▶ WORK TO DO
In the records, change "left menu" to "side menu" in the stretch from the line containing "Task: Open cursos in the left menu" through the line containing "Action: coord(1370,191)". Write out only those lines, with nothing else altered.

———

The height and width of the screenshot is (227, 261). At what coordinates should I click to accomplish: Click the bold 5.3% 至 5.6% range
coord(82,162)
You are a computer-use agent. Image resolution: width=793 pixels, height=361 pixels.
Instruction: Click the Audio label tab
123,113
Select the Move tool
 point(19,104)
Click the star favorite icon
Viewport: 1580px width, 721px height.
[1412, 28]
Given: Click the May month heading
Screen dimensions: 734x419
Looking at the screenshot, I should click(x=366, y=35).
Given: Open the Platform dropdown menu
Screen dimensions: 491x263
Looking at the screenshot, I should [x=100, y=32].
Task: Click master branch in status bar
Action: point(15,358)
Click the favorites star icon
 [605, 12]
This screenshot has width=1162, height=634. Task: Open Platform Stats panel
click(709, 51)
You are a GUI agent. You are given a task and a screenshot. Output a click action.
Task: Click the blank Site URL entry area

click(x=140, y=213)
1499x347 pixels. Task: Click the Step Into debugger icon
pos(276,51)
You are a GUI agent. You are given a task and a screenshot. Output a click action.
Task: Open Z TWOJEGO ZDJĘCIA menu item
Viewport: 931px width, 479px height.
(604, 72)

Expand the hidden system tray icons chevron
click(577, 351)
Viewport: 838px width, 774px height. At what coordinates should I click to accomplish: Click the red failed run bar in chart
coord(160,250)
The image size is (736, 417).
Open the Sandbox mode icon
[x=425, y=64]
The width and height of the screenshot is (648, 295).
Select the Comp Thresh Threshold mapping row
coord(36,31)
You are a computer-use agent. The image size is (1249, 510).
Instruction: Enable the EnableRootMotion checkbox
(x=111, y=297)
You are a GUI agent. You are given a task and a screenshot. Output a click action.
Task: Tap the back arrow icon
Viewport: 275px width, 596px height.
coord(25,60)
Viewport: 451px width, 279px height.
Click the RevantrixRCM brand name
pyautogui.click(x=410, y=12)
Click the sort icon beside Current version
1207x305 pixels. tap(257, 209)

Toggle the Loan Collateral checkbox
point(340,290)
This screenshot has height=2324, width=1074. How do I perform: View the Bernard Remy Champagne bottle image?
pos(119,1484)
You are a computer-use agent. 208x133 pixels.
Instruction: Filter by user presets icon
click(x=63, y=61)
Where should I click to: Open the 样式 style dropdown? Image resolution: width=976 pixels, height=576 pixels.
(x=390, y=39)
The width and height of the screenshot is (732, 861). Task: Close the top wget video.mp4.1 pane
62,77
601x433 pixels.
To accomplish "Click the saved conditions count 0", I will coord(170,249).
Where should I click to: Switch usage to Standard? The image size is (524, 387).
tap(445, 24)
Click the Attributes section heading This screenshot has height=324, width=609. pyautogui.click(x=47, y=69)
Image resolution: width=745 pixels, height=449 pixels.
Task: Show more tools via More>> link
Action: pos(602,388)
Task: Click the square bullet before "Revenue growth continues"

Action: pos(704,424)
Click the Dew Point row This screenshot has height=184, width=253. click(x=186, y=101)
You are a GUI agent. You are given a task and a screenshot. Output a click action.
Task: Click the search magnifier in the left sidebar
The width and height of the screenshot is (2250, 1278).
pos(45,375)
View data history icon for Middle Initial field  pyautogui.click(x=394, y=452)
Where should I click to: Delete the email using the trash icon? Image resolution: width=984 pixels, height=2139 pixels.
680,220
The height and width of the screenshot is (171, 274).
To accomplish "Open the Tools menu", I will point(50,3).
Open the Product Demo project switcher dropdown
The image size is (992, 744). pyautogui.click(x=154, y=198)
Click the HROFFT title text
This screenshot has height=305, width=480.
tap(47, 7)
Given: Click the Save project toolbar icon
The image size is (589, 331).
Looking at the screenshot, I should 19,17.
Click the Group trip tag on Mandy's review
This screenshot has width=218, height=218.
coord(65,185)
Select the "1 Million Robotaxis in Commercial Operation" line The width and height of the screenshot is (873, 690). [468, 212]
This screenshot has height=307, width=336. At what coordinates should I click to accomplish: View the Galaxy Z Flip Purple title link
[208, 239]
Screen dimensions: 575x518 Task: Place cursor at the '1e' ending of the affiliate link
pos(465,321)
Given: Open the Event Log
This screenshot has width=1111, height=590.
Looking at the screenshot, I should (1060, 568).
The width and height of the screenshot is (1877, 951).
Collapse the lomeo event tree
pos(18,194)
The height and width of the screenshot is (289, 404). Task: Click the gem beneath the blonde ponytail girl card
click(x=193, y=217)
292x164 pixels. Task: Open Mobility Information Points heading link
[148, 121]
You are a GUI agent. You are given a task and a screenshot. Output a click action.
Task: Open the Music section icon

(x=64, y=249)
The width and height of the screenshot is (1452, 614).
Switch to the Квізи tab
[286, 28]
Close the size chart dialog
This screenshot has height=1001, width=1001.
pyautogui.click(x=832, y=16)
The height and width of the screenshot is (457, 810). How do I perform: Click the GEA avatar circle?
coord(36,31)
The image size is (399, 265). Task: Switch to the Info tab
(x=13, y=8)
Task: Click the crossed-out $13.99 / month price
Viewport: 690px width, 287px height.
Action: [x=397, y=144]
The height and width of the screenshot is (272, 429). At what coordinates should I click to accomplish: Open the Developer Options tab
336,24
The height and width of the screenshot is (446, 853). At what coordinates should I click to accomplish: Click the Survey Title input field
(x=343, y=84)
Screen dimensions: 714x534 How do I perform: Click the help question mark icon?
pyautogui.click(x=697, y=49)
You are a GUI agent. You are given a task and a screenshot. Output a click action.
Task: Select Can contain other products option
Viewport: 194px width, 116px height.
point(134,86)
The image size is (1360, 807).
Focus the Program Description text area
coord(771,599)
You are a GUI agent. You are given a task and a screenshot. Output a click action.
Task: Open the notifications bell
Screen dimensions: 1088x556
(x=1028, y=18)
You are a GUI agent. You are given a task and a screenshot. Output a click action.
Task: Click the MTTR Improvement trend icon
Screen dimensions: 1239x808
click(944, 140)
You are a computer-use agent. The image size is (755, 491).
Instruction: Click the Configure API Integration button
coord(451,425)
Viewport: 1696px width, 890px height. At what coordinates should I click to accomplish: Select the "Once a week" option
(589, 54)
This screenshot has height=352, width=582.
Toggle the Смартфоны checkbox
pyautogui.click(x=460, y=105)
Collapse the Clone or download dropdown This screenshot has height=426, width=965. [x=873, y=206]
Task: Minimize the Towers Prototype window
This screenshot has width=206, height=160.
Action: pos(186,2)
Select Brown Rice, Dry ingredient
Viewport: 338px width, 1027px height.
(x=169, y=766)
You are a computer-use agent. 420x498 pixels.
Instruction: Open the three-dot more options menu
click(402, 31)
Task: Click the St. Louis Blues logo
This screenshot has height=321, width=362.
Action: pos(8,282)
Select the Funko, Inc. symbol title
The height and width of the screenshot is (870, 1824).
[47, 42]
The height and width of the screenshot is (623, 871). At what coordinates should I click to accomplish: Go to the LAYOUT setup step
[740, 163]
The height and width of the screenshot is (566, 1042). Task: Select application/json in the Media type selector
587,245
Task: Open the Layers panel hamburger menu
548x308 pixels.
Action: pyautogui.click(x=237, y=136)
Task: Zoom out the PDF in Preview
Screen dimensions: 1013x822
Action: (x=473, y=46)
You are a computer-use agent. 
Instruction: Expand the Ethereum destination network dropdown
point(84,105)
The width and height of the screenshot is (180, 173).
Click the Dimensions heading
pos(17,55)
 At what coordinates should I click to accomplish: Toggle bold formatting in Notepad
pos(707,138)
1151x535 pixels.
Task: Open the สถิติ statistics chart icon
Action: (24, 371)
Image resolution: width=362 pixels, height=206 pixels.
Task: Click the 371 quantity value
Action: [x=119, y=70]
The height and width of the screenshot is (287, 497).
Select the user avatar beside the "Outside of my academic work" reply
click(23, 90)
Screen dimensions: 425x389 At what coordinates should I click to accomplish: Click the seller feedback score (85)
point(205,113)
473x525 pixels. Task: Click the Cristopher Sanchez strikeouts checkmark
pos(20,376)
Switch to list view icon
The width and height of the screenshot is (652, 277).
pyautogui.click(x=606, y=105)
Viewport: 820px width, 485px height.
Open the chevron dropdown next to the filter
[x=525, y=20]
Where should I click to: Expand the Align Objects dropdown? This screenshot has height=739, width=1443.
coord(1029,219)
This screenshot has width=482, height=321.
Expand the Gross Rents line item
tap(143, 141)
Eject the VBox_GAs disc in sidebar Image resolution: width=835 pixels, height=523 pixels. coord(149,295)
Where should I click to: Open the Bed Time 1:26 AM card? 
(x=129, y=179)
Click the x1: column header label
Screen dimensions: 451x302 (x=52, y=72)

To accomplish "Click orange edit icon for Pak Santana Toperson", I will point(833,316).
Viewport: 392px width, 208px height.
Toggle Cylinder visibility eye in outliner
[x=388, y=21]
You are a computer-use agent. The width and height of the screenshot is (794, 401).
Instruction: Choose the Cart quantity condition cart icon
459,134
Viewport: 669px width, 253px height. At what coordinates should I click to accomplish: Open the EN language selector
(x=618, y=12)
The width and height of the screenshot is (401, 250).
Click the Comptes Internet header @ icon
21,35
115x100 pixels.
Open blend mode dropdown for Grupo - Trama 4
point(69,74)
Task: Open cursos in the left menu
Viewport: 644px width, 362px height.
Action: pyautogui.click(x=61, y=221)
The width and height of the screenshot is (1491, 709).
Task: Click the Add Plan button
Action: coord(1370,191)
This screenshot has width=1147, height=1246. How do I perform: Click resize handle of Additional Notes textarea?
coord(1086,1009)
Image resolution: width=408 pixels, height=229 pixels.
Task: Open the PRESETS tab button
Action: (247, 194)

———

▶ SOLVED PROBLEM
Task: Open cursos in the side menu
Viewport: 644px width, 362px height.
Action: pyautogui.click(x=61, y=221)
The width and height of the screenshot is (1491, 709).
Task: Click the Add Plan button
Action: coord(1370,191)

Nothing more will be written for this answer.